Même si le sujet est très différent de celui conduit durant ma thèse, cette dernière m’a apporté une forte expérience en gestion de projet sur la durée et en management implicite d’équipe, puisque déjà durant ma thèse, je devais élaborer moi-même mon plan d’action pour les prochains mois, et gérer le planning des techniciens pour faire concorder leurs disponibilités avec mes besoins. J’ai également appris par la thèse l’importance de la veille biblio pour construire sa base d’étude, la synthèse des résultats, ainsi qu’à relativiser un résultat qui ne correspond pas à ce qu’on attendait. De manière plus générale, la thèse m’a appris à fonctionner avec une vision globale de la problématique, et de monter en compétences sur de nombreux sujets parallèle tout en m’appuyant sur les compétences ingénieurs des consultants.
Quels conseils donneriez-vous à un étudiant qui souhaite se lancer dans une thèse ?
Le choix de faire une thèse est très personnel. Il faut savoir qu’on s’engage pendant trois ans, à travailler sur le même sujet, avec les mêmes personnes. Il est donc important à mon sens de se renseigner sur ses futures conditions de travail avant de signer. Pour ma part, je n’avais pas prévu spécialement de faire une thèse, mais mon stage s’était bien déroulé, la proposition de poursuivre m’a donc paru naturelle.
Il ne faut pas être expert sur son sujet au démarrage de la thèse : les connaissances s’accumulent au fur et à mesure, et d’ailleurs, le sujet peut changer en fonction des motivations et aspirations du doctorant. C’est à la fois la force d’une thèse, qu’on s’approprie personnellement et qu’on façonne au fil des années, et son danger : gare à ne pas s’éparpiller et à changer trop souvent de directions, au risque de se perdre. Il faut donc être motivé et organisé, en gardant un cap clair.

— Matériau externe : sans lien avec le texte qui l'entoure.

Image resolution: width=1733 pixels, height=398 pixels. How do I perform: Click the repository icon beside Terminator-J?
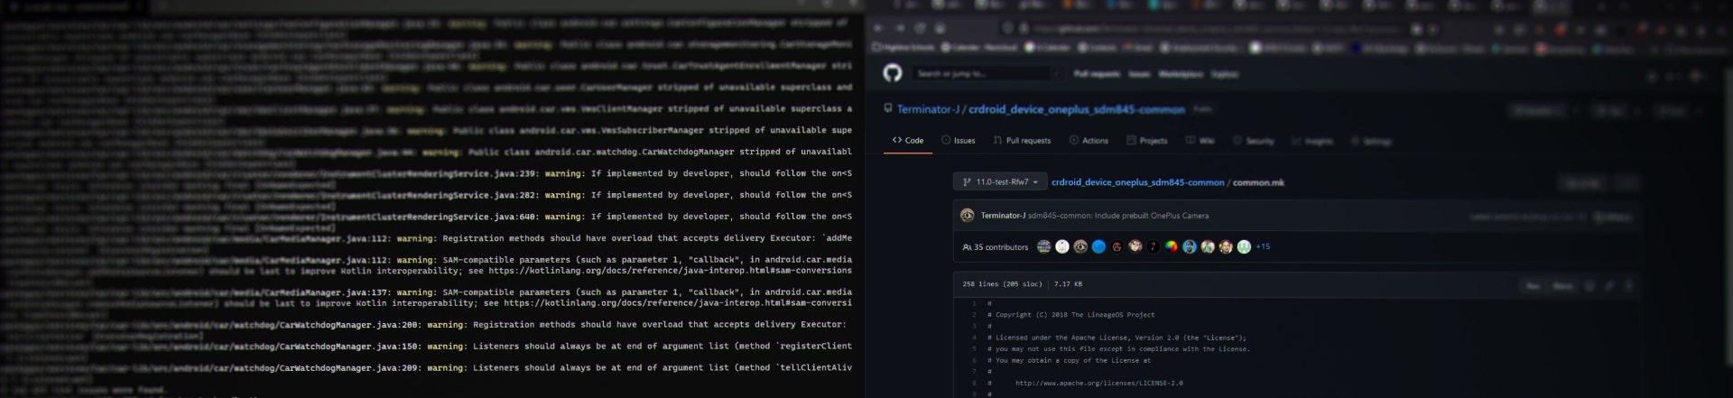point(888,109)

Enfin, il faut être persévérant : certaines tâches sont ingrates, ou pénibles, et certaines phases peuvent sembler sans intérêt. Il est facile de se décourager lorsque le résultat n’aboutit pas, lorsqu’on se retrouve en milieu de thèse et qu’on mesure tout ce qui reste à faire, lorsqu’il faut rédiger (surtout pour ceux qui n’aiment pas ça). Cependant, l’effort est récompensé, et l’expérience est riche à la fois d’un point de vue technique et personnel. On mûrit grandement, et à terme, on est fier d’avoir surmonté tous les obstacles. Pour ma part, je n’ai aucun regret et je tire une grande fierté.

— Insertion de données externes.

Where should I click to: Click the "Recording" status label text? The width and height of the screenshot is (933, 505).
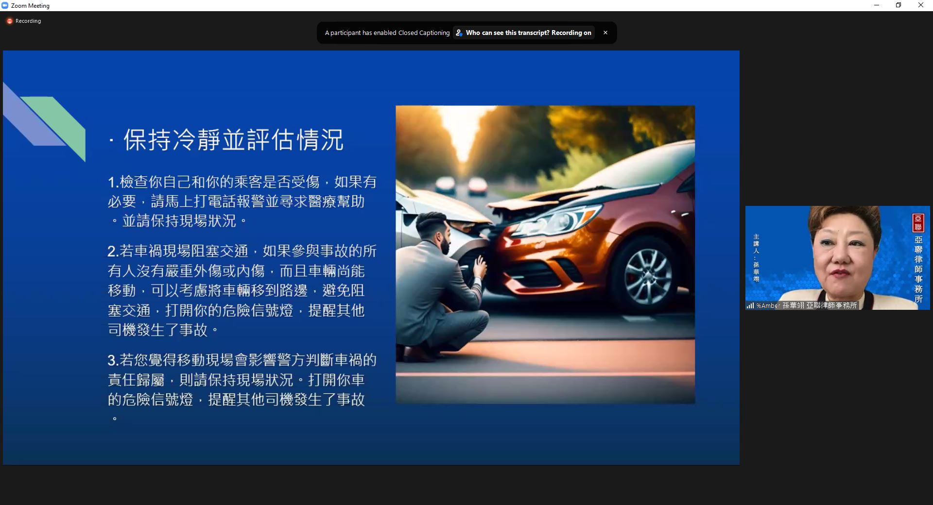pos(28,21)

J’ajouterai même un conseil genré, j’encourage les filles à se lancer, même et surtout dans des filières a priori très masculines : j’ai rencontré beaucoup de doctorantes et de doctoresses dans mon parcours, en mécanique et en IT, donc les ratios sont en train de s’équilibrer. Cela apporte une richesse indéniable dans les discussions entre doctorants ou entre docteurs, car les points de vues sont plus différenciés.